A spokesman for Landry has said that Landry bought the car with personal funds, and was reimbursing himself for times he used the Suburban for his campaign.
But the law is clear. Candidates and elected officials can “use campaign funds to pay for gas expenses for the use of a personal vehicle during the campaign or reimbursement for mileage. Elected officials and candidates should keep adequate records to support the reimbursement payments as related to the campaign or holding of public office.” However, “campaign funds may not be used to purchase immovable property or a motor vehicle.”
It is written . . . in English; and surely the state’s highest-ranking attorney knew better!

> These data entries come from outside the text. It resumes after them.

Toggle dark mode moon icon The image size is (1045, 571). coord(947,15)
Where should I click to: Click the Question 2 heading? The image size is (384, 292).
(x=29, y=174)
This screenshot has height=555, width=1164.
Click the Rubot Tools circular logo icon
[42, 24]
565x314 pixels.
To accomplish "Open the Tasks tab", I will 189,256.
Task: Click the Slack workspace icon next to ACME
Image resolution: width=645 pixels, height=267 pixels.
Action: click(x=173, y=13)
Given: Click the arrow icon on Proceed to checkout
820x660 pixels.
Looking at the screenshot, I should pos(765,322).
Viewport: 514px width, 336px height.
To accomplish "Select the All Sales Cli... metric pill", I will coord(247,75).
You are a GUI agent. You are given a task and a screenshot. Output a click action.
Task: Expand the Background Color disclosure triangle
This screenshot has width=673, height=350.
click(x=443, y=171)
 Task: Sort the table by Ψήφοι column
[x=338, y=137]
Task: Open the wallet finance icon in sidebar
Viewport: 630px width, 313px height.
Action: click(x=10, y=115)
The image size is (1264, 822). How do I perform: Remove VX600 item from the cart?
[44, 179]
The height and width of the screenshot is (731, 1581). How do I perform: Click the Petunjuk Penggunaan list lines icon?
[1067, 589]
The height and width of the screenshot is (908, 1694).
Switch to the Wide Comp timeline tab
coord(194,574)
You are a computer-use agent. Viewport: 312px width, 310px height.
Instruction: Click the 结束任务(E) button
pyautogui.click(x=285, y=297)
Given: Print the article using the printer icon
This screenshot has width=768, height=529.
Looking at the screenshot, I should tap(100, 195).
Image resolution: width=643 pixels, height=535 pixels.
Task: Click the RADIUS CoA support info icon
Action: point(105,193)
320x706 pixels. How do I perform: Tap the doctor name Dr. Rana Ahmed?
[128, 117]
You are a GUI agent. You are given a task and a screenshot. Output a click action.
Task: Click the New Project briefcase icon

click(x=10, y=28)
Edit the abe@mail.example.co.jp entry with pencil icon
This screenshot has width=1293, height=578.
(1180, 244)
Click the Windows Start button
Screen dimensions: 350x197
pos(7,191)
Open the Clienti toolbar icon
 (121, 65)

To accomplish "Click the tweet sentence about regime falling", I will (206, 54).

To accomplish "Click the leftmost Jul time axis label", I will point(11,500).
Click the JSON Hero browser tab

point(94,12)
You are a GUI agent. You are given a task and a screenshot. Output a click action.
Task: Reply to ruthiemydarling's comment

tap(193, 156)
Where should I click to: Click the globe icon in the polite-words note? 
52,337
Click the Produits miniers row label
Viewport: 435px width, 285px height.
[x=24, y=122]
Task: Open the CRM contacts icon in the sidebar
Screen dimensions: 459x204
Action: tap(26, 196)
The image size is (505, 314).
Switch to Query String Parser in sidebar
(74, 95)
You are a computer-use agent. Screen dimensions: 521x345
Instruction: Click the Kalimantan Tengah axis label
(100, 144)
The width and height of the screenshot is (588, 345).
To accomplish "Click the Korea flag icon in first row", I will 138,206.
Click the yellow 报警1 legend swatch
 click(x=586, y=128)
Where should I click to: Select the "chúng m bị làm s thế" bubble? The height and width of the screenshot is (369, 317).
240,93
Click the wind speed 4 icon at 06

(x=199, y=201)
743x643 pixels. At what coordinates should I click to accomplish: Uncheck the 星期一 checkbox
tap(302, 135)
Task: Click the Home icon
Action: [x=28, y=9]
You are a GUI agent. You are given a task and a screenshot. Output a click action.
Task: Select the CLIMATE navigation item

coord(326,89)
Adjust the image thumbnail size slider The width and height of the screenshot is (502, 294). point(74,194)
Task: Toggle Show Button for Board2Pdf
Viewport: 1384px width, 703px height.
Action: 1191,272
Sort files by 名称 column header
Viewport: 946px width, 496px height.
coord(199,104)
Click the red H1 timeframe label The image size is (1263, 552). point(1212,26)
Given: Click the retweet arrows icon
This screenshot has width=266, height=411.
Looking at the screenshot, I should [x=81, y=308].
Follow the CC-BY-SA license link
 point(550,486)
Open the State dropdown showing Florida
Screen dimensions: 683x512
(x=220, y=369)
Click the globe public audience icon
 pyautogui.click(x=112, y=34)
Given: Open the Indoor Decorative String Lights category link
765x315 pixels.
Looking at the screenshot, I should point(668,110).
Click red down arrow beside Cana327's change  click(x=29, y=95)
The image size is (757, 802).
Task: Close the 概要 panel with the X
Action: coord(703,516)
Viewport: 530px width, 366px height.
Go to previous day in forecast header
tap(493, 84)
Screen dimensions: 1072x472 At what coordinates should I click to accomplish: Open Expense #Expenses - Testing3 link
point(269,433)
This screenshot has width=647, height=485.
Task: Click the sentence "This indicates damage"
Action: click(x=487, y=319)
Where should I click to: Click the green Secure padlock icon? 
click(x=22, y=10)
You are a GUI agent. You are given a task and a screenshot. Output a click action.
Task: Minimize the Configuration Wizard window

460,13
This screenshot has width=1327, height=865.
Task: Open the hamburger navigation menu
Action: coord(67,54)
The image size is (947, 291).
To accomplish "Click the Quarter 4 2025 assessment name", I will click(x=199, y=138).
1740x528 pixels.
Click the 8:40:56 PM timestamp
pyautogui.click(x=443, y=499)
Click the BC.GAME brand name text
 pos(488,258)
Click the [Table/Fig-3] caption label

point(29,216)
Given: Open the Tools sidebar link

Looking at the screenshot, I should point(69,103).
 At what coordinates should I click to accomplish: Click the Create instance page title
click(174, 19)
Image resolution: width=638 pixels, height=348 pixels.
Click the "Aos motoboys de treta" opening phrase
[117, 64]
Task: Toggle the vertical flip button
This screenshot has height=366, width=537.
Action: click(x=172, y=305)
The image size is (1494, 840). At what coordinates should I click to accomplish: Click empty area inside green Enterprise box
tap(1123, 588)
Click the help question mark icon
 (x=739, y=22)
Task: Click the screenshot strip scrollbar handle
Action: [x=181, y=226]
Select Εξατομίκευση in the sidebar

Of course, there have been a handful of other elected officials in the state who have dared to push the envelope by leasing vehicles using campaign funds, circumventing the law by arguing that “leasing” and “purchasing” are not the same. A 2019 investigation and report by the Shreveport-based KSLA News found that then-state senators, Yvonne Dorsey-Colomb of Baton Rouge and John Alario of Jefferson Parish, along with state Sen. Greg Tarver of Shreveport and state Rep. Taylor Barras of New Iberia, used campaign funds to lease cars, with Tarver spending more than $1,100 a month on a Mercedes-Benz lease.
That’s Louisiana for You
They tried it. And why not? Apparently, the Ethics Board is asleep at the wheel. That’s Louisiana for you.
Before we go any further, let’s be clear, Landry broke the law. With meticulous records, he could have used campaign funds to reimburse himself for gas or mileage. But a car note, in part or whole, is against state law. Period.
He committed an act that state campaign finance law explicitly forbids, which is why we don’t understand why the Ethics Board has failed to properly discipline the Attorney General or why it reportedly tried to keep it under wraps with confidential letters to the AG and his attorney.
We find the whole mess blatantly biased and hypocritical, particularly when we consider how media coverage of Mayor LaToya Cantrell’s alleged infractions are consistent fodder for front page news and around the clock coverage. To be sure, we understand a thing or two about the news business. An article about a declared gubernatorial candidate violating campaign finance law and the quiet manner in which the state Ethics Board tried to handle is a page one story nearly anywhere, except New Orleans, it seems.
According to media reports, beyond telling Landry, a Republican who has already announced his candidacy for governor in the next election, that it was wrong and admonishing him to not do it again, the state ethics board has taken no action. It appears that he does not have to repay the money or even pay a fine.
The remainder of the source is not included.